# [Text excerpt]
---*---
So that’s what I did. My hypothetical fishing trawler collided at just the right point, piercing the overhang and two compartments, flooding one end of the hull. Okay, it’s not likely, but it’s not impossible.
I took my draft to Wenk. He made a couple of suggestions and nodded: Yep, that could sink ‘er.
Worse still, the Walla Walla and other state ferries do not carry enough lifeboats for everybody on board. This is in contrast to British Columbia’s ferries, similar boats designed by the same Seattle-based firm, but fully lifeboated. The difference is that BC ferry routes are much longer – 45 miles from Tsawwassen to Sidney, for example. Washington’s runs are mostly under five miles, and WSF officials have always reasoned that, if needed, rescue boats would be close at hand.
And they were right. When the Walla Walla ran aground, the passengers were offloaded onto Kitsap Transit passenger boats and transported comfortably back to Bremerton, snapping smartphone selfies en route. No problem.
Gov. Jay Inslee watched from the Bainbridge beach. “Look, we have a very old fleet,” he told the Seattle Times. “We desperately need new boats. We’ve known this for a long time.”
The Legislature has budgeted $1.5 billion over 16 years to build new vessels. But Inslee is old enough to remember when the state spent hundreds of millions on snazzy, computer-managed Issaquah-class ferries, and then got stuck with more millions of repairs to docks clobbered by computerized boats that didn’t know how to stop.
And so it goes. I’m a frequent ferry passenger. I’ve sailed aboard the Walla Walla countless times. I only sunk it once.
I blame it on Murphy’s Law.
I was raised in West Seattle and recall (perhaps incorrectly) that when I was of high school age a man working on a piling at the Fauntleroy ferry dock was crushed to death by an incoming ferry, Is my recollection correct?
Not as lively a tale as the Elwa’s grounding in Grindstone Harbor with Cap’n. Billy Fittro on the bridge, trying to impress a vivacious widow by running the boat past her house at 17 knots. Hard to sink these ferries!
Best Seattle Times headline ever was last time Walla Walla ran aground on Bainbridge run: Walla Walla Wallows
Elwa? I believe WSF classifies that one as an unfortunate equipment faiure.
Nicely done Ross. The “Wally” as we used to call her was my last boat before I took an extended leave from the system to serve in the Union way back in 1987. I clearly recall all the angst over Dr. Wenk’s study … old timers passing off a ferry sinking as an unlikely event not worthy of the angst. Others were more thoughtful and one Captain I worked for, Bob Davis, was convinced that ferry management was putting lives in danger by not upping the life raft quota. Of course, the bigger issue was the corresponding increase in crewing needed to tend additional life saving equipment which the chronically underfunded system could ill afford. Over time, life saving technology and crew training did improve. Since I left the fleet (where we were expected to fight fires in our poly uniforms), there is up to date firefighting equipment and much more sophisticated evacuation systems. It is true that, unlike the BC ferries, help is much closer but, as you point out, a bad one could still happen. Something the people who actually run the system (the legislature) should totally internalize as they grapple with finding the resources to build new boats. We dodged an awful bullet with the Alaskan Way Viaduct. Let’s not temp fate further by delaying ferry boat replacement.
Ross, thanks for the memory of your great ferry story in the Times’ Sunday magazine. And also to Tom for recalling the grounding of the ferry Elwa in Grindstone Harbor when Billy Fitter, the ferry’s skipper, invited a woman friend to the wheelhouse and cruised by her house. The song, “Elwa on the Rocks” keeps replaying in my head.
Oops! My darn auto corrector turned Billy Fittro into a misspelling and I had to suffer trying to get Elwa not to turn into Elsa.
---*---
# [Supplied records]
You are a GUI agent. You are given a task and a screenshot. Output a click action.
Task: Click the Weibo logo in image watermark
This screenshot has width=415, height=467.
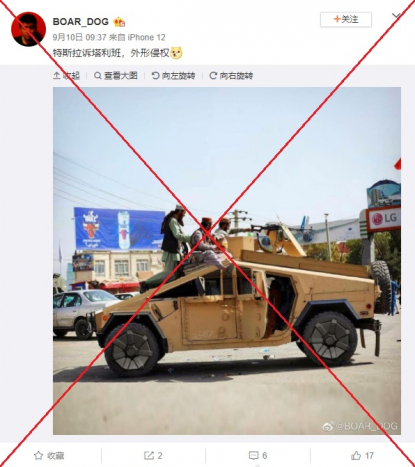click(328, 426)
---*---
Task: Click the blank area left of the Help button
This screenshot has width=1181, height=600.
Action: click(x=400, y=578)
---*---
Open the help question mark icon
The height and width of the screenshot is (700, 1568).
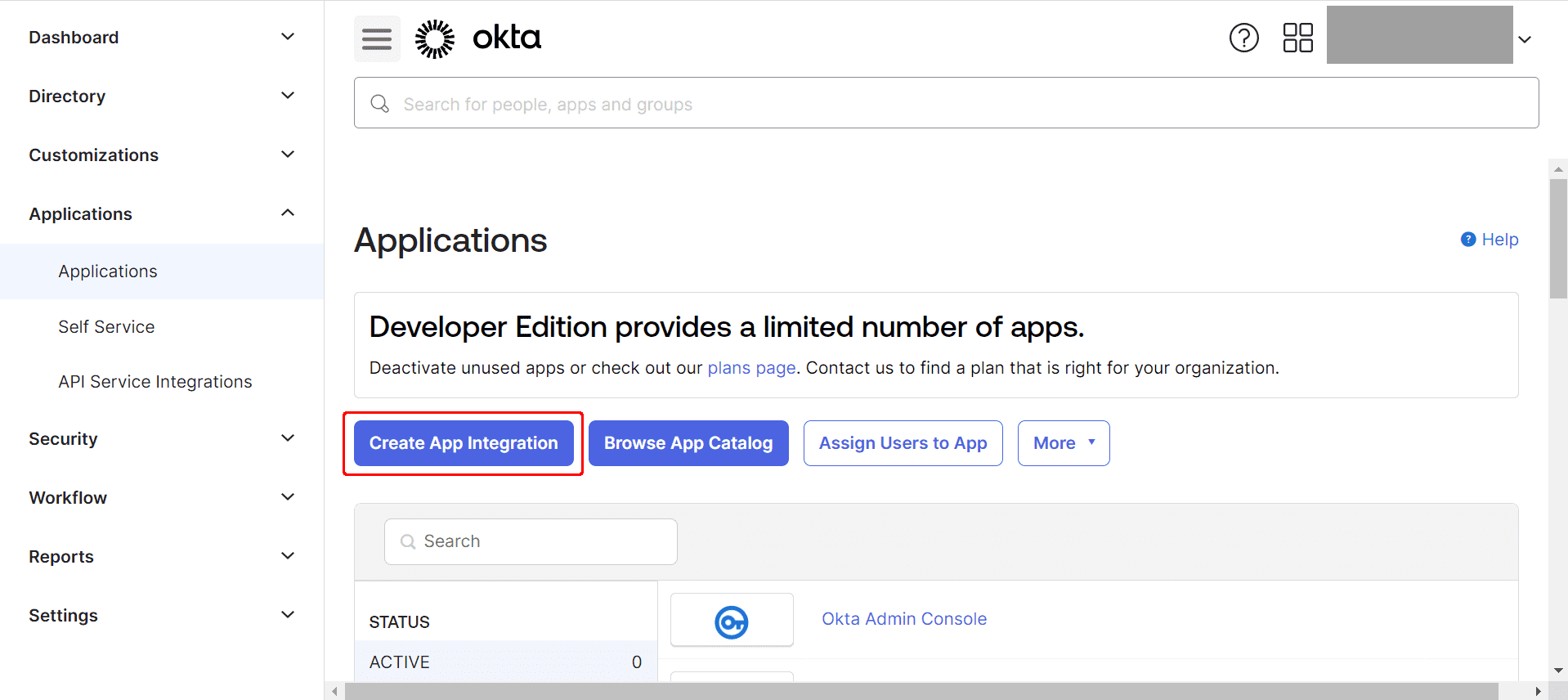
---*---
# [Task instructions]
According to the Washington ferry text, how long is the British Columbia ferry route from Tsawwassen to Sidney?

# [Reply]
45 miles